▶ **What you are asked to do**
When the line containing "Given: Click the red pie clock icon" is found in the data below, copy it and each line after it through the line containing "Image resolution: width=242", exactly and with no others.

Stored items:
----------------

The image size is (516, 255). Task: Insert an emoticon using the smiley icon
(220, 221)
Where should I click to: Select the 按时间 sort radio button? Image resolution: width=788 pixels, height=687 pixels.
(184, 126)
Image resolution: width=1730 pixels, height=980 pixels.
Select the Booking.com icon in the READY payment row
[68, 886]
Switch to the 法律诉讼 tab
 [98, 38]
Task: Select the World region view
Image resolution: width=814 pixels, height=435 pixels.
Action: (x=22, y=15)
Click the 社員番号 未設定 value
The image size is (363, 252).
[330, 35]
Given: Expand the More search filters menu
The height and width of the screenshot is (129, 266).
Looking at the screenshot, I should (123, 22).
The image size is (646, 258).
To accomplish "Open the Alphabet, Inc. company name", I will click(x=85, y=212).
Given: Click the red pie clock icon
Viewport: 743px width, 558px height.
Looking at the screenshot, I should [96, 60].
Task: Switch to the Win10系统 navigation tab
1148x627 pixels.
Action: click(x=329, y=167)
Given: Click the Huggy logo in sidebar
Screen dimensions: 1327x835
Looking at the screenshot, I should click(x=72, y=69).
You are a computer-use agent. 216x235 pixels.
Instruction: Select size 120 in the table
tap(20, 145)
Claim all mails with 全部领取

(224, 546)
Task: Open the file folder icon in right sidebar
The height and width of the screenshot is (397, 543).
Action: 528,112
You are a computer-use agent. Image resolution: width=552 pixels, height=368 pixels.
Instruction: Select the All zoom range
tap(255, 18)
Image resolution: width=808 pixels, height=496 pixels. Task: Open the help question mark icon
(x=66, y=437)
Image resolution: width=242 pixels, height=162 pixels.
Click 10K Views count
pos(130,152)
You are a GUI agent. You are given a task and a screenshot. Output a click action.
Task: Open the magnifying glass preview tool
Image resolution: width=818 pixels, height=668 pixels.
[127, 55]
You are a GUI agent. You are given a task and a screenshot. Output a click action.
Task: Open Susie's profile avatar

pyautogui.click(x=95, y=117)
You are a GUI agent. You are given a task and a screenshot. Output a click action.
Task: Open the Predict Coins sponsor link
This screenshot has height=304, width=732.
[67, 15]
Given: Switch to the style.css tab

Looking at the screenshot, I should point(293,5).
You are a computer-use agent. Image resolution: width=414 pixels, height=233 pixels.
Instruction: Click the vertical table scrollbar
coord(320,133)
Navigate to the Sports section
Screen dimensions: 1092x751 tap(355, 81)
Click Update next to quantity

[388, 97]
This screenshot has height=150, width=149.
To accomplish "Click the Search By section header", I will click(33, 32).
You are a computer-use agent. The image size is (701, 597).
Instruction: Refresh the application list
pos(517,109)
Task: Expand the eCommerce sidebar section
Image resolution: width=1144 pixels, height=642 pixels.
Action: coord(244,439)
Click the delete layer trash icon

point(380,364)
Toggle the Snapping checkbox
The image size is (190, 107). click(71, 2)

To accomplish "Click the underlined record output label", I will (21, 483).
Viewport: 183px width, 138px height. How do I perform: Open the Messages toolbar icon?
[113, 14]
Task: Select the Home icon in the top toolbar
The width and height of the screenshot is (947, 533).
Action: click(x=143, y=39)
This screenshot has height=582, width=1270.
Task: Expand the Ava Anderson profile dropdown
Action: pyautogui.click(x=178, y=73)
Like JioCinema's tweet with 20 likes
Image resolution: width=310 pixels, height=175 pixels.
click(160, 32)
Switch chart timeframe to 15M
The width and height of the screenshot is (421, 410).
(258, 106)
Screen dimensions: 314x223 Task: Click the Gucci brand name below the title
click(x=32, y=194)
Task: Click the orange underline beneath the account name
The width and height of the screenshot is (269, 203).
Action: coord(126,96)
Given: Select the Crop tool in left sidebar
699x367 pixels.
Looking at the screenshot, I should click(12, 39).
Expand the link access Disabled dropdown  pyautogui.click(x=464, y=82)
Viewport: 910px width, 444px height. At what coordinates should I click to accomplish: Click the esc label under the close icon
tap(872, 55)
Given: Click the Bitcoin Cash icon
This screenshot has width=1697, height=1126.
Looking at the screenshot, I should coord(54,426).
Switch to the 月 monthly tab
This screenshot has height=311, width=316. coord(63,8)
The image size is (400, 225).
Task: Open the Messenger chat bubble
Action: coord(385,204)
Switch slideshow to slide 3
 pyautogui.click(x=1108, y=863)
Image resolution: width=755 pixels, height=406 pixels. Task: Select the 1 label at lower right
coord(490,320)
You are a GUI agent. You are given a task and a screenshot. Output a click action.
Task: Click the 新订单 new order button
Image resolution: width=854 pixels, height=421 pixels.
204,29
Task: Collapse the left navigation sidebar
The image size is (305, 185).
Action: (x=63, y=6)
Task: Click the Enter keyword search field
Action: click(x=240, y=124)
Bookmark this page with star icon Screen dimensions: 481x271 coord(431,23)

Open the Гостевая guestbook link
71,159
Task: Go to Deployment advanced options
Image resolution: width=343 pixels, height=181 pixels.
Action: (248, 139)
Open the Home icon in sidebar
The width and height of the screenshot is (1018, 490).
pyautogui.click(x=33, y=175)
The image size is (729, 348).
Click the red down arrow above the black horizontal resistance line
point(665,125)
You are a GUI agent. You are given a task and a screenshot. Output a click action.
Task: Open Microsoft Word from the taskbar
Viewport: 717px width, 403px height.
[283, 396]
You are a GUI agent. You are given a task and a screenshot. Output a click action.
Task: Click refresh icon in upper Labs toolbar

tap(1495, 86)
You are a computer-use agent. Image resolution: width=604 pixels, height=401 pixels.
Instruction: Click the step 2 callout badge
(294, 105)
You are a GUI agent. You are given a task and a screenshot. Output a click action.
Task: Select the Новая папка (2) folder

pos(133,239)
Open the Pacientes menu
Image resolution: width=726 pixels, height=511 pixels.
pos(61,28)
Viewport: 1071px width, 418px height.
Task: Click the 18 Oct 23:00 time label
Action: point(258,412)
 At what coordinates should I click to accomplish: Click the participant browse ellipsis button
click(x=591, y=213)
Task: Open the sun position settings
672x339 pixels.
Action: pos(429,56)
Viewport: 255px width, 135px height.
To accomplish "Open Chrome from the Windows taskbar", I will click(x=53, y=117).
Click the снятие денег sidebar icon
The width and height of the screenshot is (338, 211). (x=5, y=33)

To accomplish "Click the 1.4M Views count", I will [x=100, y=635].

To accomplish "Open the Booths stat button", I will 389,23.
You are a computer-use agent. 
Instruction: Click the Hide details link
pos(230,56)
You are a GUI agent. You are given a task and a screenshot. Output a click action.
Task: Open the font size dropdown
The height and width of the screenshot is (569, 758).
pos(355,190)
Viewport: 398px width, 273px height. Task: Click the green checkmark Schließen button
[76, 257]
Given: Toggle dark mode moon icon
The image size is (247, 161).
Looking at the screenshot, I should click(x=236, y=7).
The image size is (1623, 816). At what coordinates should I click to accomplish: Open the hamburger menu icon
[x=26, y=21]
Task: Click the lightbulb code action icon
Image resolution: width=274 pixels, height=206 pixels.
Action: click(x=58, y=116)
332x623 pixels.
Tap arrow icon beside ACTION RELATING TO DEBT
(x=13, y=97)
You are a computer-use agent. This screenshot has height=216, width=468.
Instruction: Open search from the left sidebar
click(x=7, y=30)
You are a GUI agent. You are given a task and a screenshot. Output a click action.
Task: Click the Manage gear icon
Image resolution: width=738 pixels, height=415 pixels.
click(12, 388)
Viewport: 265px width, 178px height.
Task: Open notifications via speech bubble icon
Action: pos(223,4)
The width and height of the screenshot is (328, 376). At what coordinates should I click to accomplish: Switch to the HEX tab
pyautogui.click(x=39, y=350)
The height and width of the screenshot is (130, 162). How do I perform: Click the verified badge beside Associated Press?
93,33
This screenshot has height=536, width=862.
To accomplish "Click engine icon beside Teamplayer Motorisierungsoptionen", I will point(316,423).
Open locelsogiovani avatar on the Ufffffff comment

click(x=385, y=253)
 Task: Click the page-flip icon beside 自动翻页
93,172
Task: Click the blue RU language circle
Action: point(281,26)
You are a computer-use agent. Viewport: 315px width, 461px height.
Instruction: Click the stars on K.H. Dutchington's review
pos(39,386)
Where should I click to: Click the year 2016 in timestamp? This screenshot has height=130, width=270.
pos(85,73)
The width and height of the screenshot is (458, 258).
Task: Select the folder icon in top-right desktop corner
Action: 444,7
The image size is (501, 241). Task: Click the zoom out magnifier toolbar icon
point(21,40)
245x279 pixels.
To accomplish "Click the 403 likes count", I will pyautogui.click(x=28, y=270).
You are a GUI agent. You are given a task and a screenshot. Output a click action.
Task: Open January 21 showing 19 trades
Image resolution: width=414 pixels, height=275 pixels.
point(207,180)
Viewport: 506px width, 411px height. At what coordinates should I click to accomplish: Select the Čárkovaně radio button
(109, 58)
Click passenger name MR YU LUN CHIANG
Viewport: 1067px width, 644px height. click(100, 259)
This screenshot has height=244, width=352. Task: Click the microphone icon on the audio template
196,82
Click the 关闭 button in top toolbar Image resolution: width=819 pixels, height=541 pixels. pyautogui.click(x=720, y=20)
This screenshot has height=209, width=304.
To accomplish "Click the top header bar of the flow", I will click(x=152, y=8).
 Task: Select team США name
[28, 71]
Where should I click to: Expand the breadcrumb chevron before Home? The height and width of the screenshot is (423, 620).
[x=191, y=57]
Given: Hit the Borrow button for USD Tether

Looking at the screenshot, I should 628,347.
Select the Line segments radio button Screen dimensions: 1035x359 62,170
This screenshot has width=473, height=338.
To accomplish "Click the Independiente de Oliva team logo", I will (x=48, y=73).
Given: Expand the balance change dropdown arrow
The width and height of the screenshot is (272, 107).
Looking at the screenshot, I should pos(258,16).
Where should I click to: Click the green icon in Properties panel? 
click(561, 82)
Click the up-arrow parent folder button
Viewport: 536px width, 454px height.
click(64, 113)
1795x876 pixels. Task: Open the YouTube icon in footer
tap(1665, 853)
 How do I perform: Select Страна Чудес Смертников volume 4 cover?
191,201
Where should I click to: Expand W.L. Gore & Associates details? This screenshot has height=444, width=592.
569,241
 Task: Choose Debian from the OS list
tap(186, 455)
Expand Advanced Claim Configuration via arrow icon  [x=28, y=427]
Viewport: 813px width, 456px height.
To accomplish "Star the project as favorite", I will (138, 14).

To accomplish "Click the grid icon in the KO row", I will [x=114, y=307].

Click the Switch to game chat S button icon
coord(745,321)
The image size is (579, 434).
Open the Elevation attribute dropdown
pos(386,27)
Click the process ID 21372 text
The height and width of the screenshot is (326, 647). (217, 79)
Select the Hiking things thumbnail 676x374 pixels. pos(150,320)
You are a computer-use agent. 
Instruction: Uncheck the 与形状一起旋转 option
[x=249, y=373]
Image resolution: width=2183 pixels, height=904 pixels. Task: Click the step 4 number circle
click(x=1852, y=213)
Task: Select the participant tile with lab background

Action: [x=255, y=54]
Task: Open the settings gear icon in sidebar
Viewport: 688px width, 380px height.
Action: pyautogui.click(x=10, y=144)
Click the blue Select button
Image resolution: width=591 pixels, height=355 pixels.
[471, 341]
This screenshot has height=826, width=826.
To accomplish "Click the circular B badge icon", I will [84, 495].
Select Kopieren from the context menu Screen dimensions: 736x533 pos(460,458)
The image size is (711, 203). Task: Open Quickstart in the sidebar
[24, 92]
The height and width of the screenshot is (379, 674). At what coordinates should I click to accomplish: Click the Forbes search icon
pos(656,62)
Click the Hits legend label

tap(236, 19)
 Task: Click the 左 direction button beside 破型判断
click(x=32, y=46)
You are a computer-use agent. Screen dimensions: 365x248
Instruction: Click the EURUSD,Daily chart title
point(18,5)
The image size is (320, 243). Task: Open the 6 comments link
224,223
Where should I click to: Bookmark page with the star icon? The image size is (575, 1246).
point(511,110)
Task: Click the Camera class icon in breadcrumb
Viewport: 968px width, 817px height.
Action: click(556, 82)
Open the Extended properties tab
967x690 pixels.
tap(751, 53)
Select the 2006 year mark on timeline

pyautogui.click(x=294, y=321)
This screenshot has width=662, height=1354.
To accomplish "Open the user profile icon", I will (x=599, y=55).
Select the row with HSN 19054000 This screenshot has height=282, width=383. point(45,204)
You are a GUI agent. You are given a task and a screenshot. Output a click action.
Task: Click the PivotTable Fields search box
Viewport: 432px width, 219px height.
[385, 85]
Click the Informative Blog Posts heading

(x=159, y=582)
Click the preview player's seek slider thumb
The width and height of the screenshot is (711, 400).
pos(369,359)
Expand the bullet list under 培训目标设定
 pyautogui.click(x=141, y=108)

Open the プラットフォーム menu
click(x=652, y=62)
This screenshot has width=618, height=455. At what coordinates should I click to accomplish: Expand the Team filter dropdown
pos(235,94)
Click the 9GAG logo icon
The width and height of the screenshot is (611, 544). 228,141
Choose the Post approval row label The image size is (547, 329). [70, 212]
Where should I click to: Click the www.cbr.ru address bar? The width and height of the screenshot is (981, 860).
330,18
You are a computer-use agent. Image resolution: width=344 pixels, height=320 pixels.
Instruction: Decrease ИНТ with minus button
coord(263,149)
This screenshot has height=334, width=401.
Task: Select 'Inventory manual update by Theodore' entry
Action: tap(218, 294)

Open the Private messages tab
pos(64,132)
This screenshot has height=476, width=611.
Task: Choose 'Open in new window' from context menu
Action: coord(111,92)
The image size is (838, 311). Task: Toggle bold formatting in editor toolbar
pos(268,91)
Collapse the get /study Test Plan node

----------------

▶ **Exercise answer**
Given: Click the red pie clock icon
Viewport: 743px width, 558px height.
Looking at the screenshot, I should [96, 60].
Task: Switch to the Win10系统 navigation tab
1148x627 pixels.
Action: click(x=329, y=167)
Given: Click the Huggy logo in sidebar
Screen dimensions: 1327x835
Looking at the screenshot, I should click(x=72, y=69).
You are a computer-use agent. 216x235 pixels.
Instruction: Select size 120 in the table
tap(20, 145)
Claim all mails with 全部领取

(224, 546)
Task: Open the file folder icon in right sidebar
The height and width of the screenshot is (397, 543).
Action: 528,112
You are a computer-use agent. Image resolution: width=552 pixels, height=368 pixels.
Instruction: Select the All zoom range
tap(255, 18)
Image resolution: width=808 pixels, height=496 pixels. Task: Open the help question mark icon
(x=66, y=437)
Image resolution: width=242 pixels, height=162 pixels.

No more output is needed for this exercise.